TRY IT >> Within the records that follow, restate exactly the lines from the line with "1456x817 pixels." down to the line with "Viewport: 900px width, 500px height.", including both. Omit the pictures.

(Screenshot grounding data)
· · · · · · ·

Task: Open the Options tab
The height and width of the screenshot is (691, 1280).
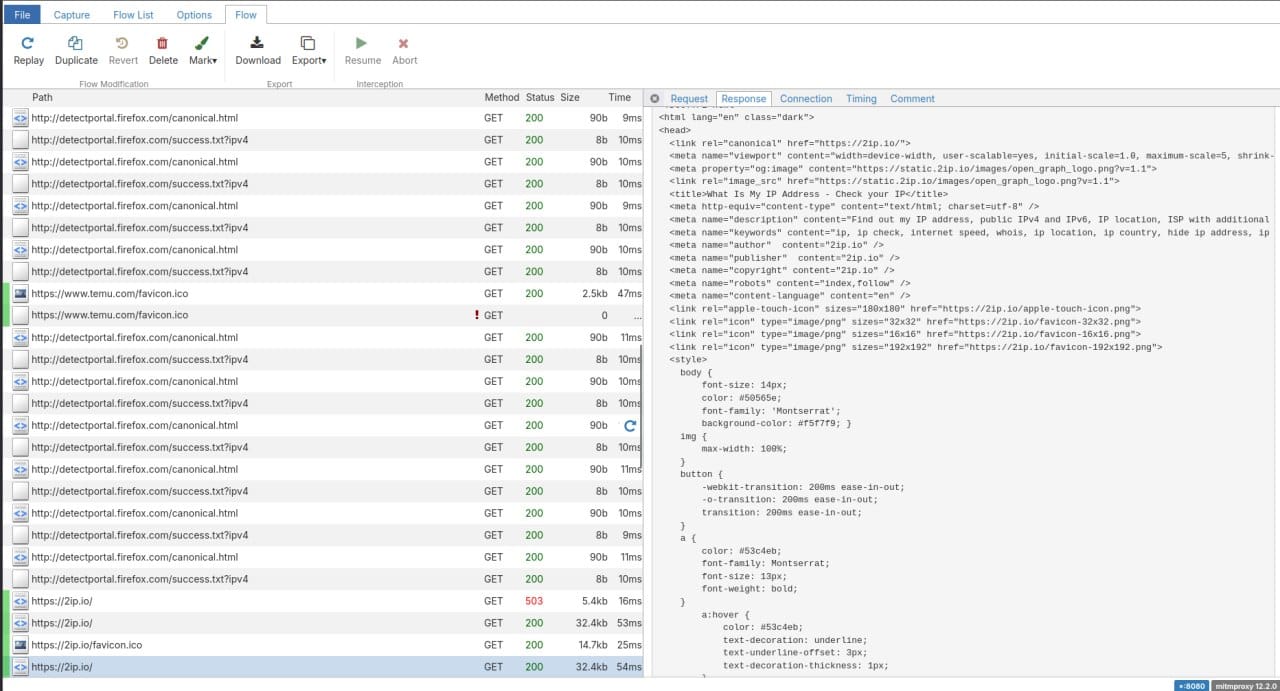Action: tap(194, 15)
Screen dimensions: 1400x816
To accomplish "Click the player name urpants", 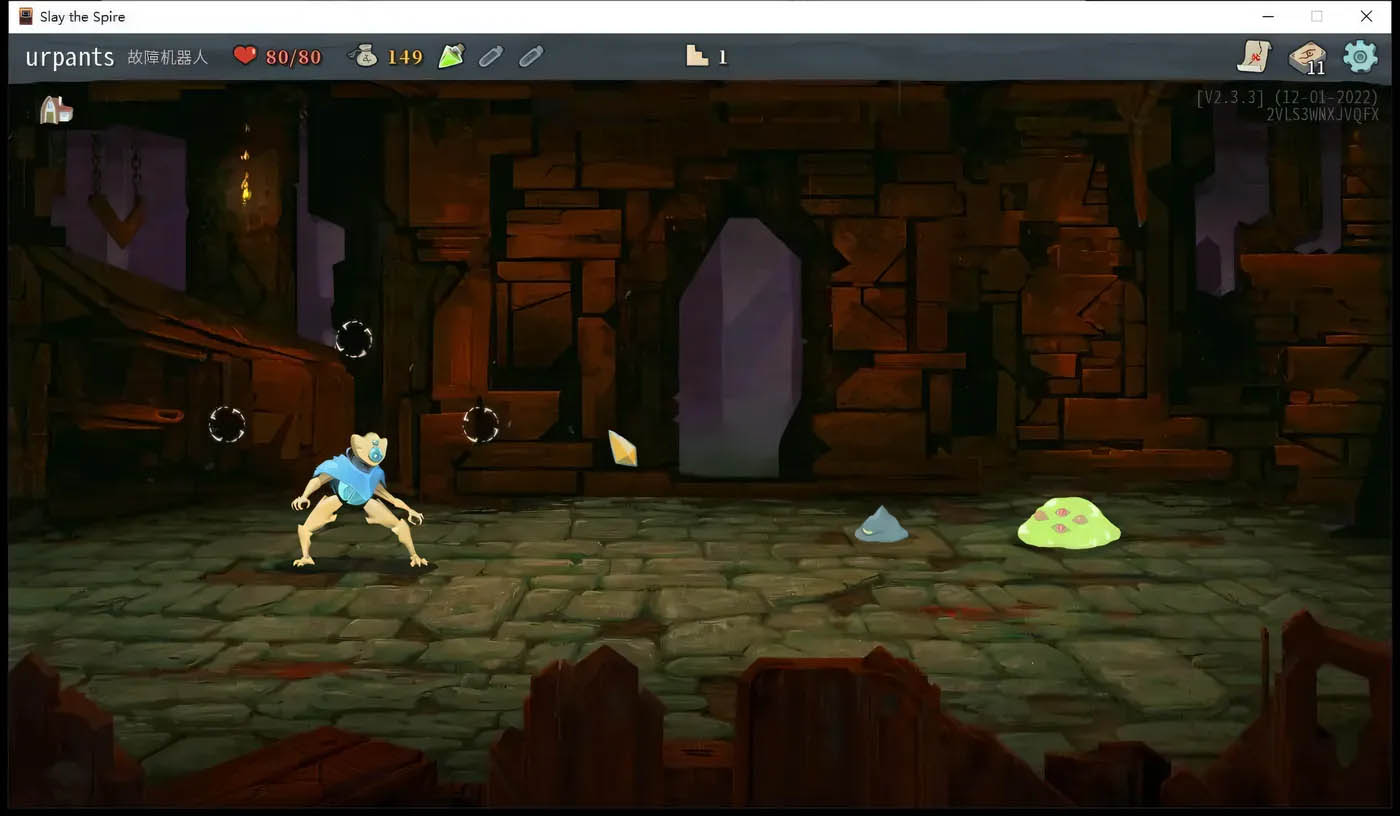I will point(70,57).
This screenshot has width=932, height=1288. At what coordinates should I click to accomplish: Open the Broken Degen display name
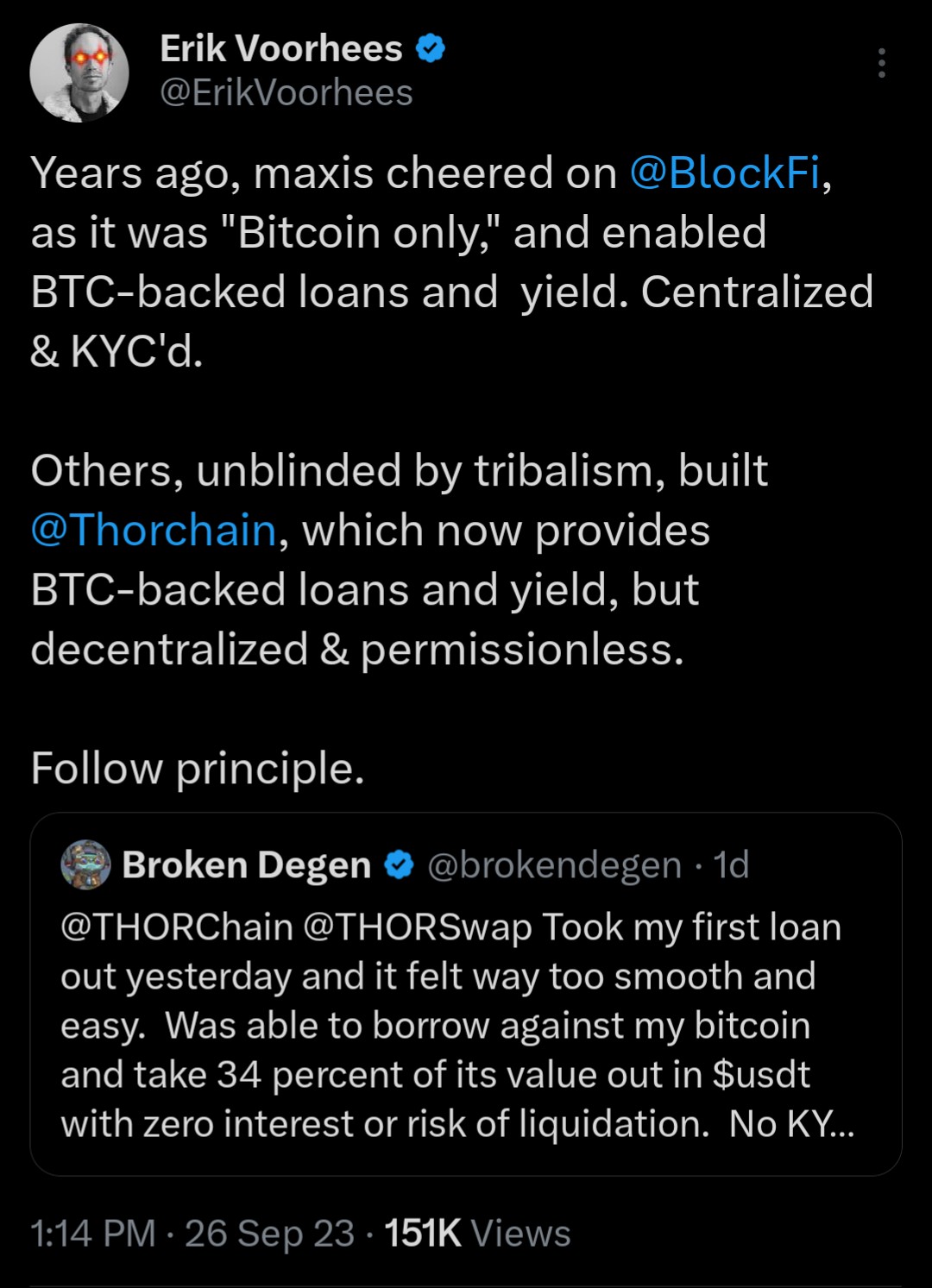pyautogui.click(x=247, y=864)
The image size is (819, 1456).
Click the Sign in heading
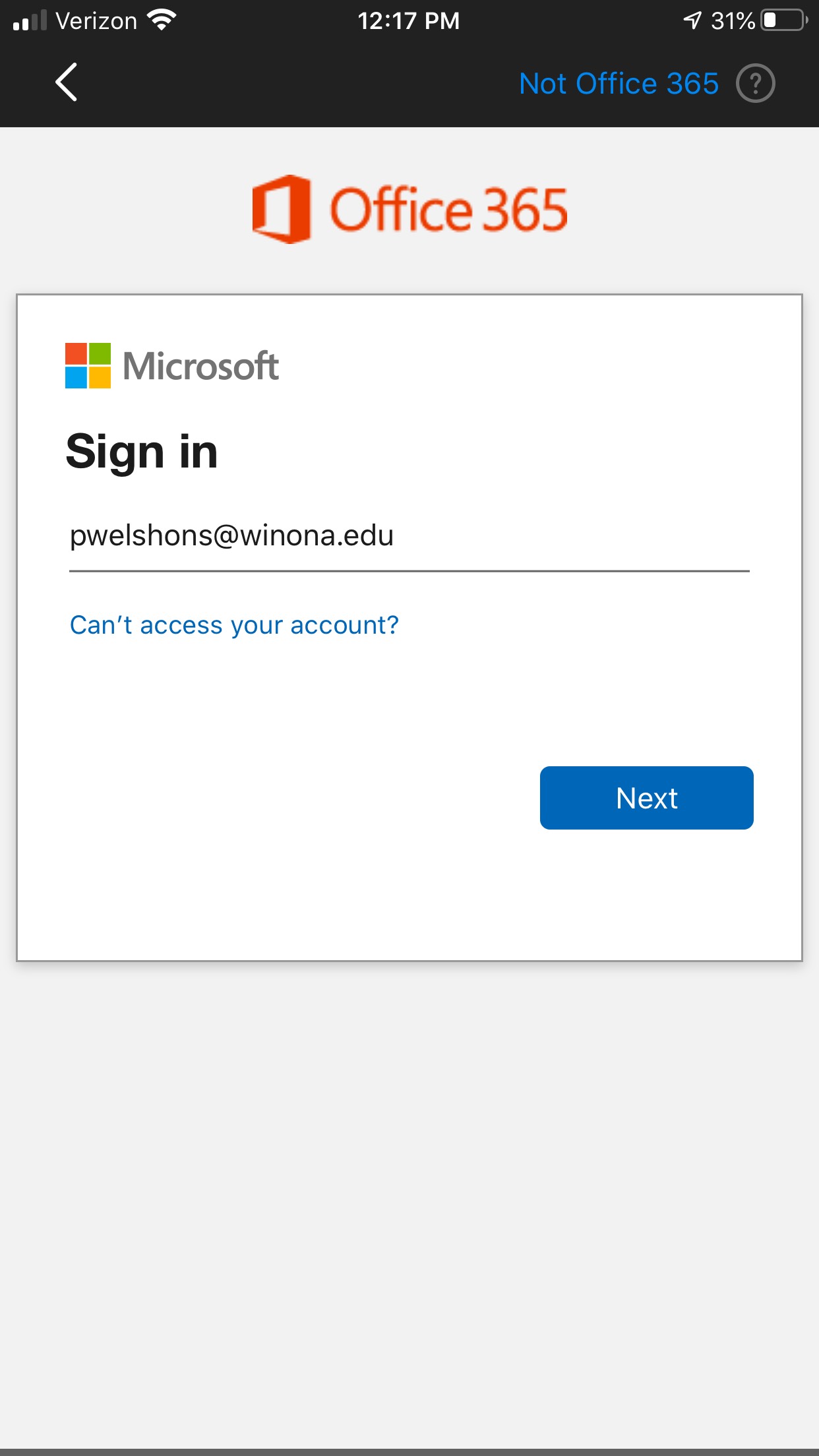(x=142, y=452)
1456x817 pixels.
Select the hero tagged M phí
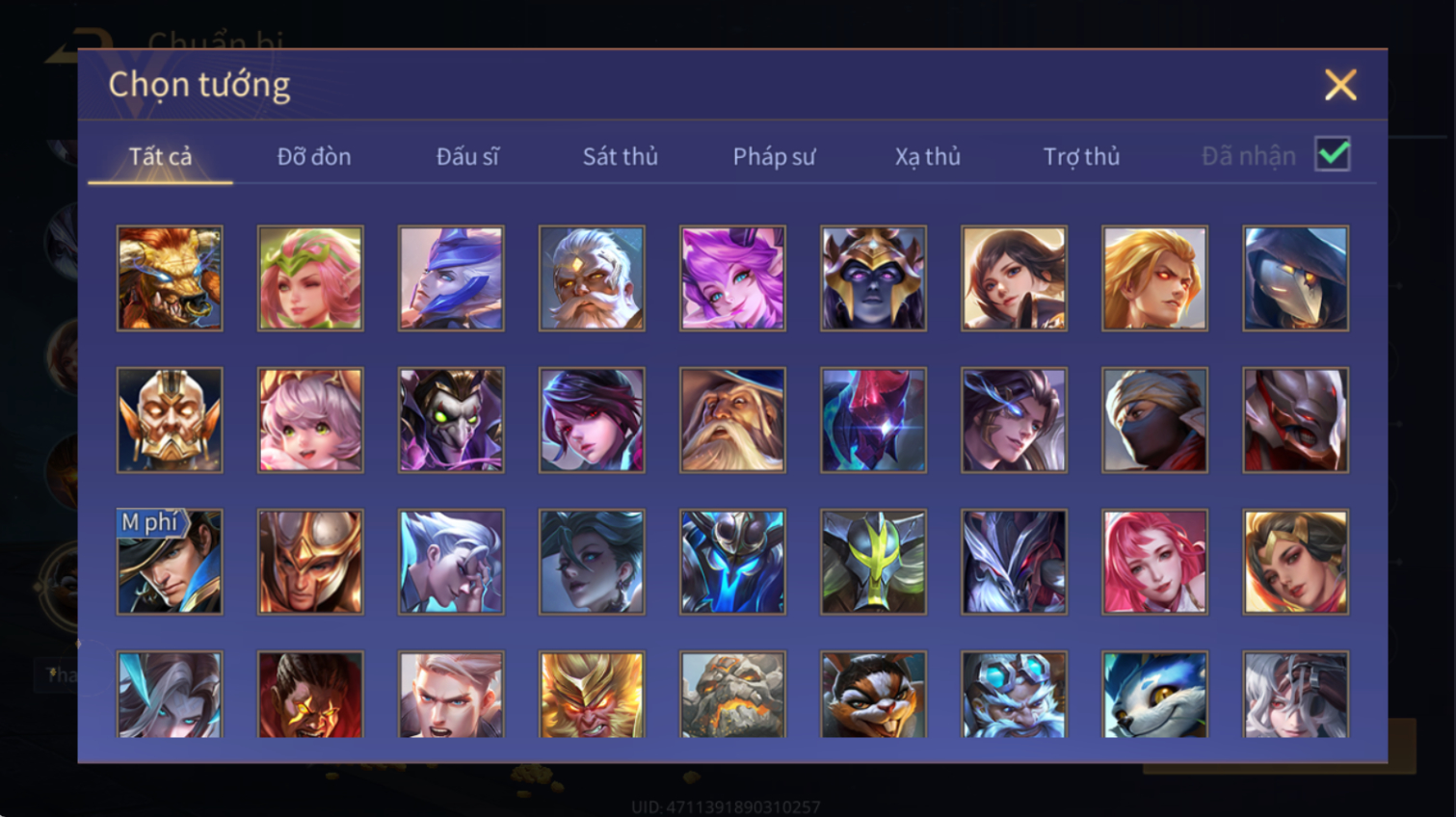[x=170, y=562]
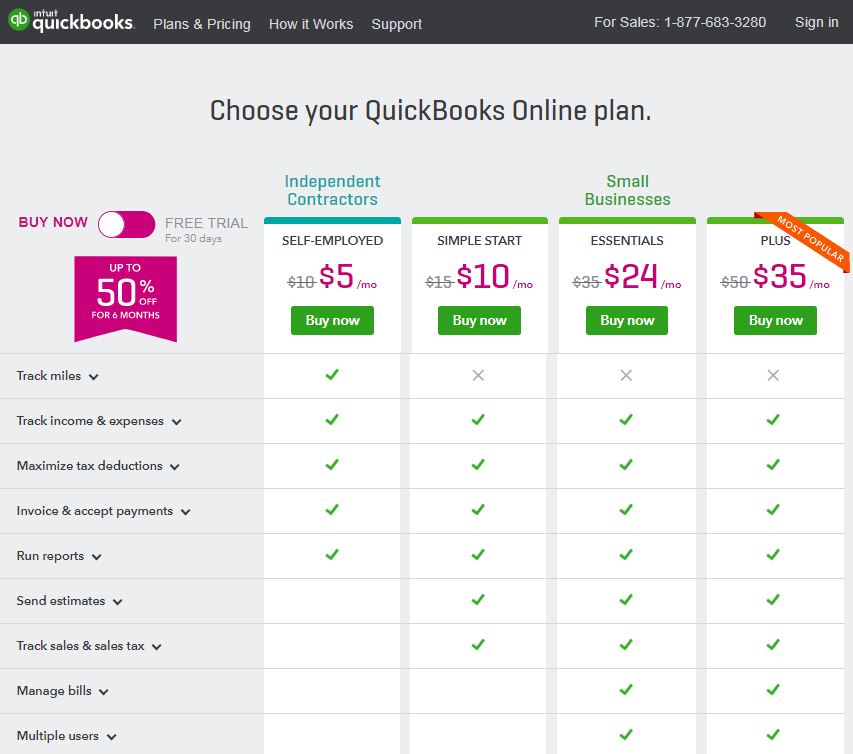Buy now the Essentials plan

627,320
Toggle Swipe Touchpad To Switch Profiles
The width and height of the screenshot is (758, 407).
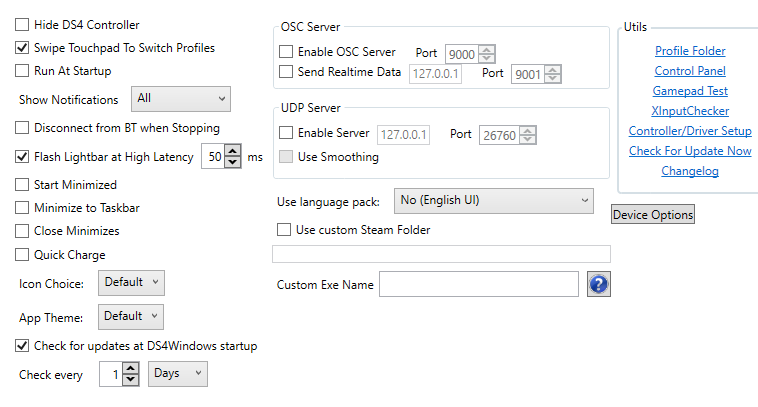point(22,47)
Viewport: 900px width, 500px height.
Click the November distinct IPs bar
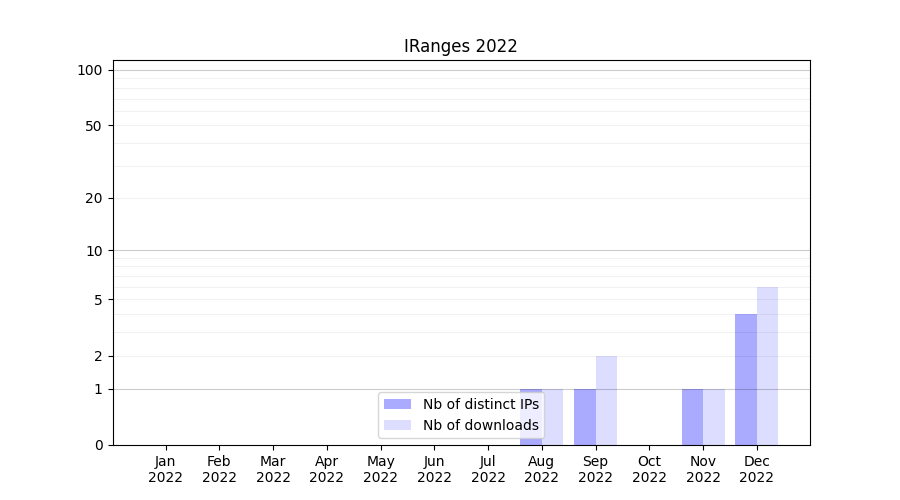click(692, 416)
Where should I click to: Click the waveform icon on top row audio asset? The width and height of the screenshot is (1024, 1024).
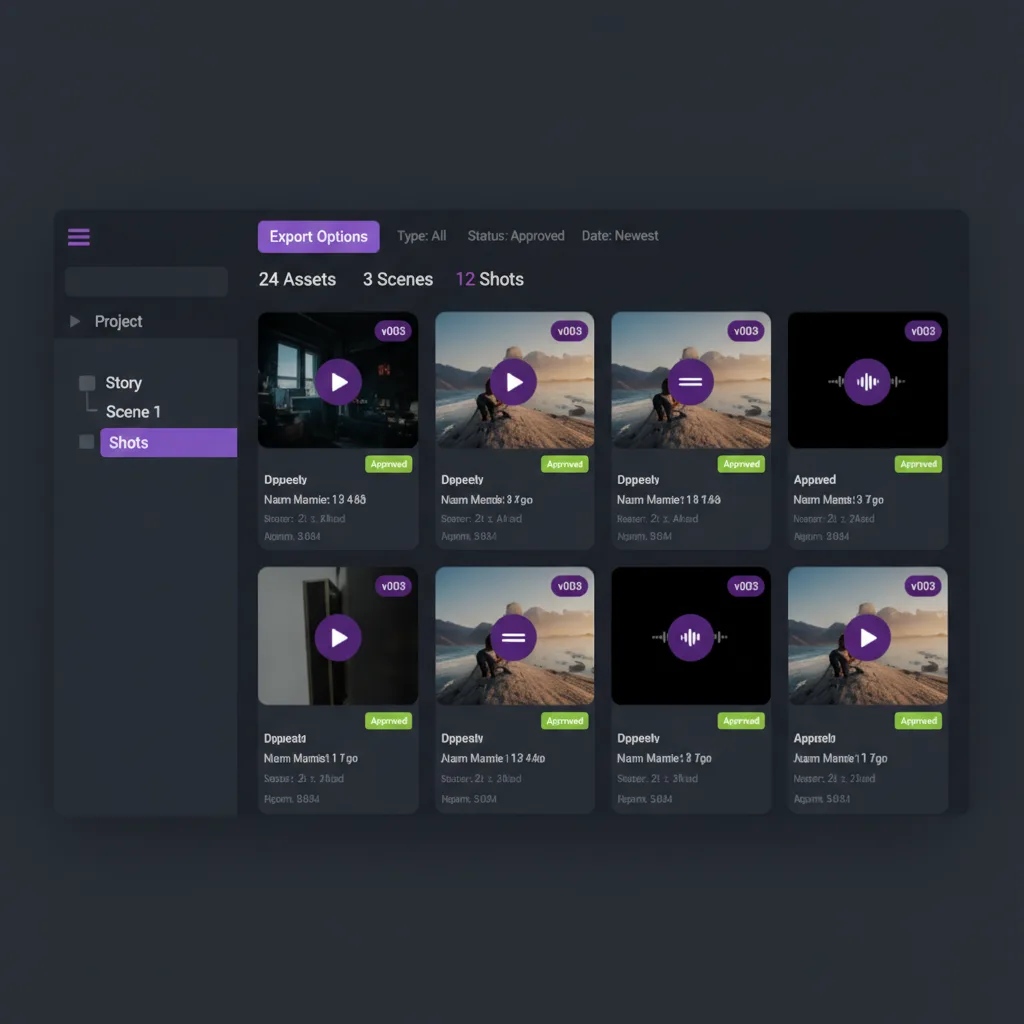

· · · · · · ·

PROBLEM SOLUTION >>
1456x817 pixels.
Select the hero tagged M phí
[x=170, y=562]
Buy now the Essentials plan

627,320
Toggle Swipe Touchpad To Switch Profiles
The width and height of the screenshot is (758, 407).
point(22,47)
Viewport: 900px width, 500px height.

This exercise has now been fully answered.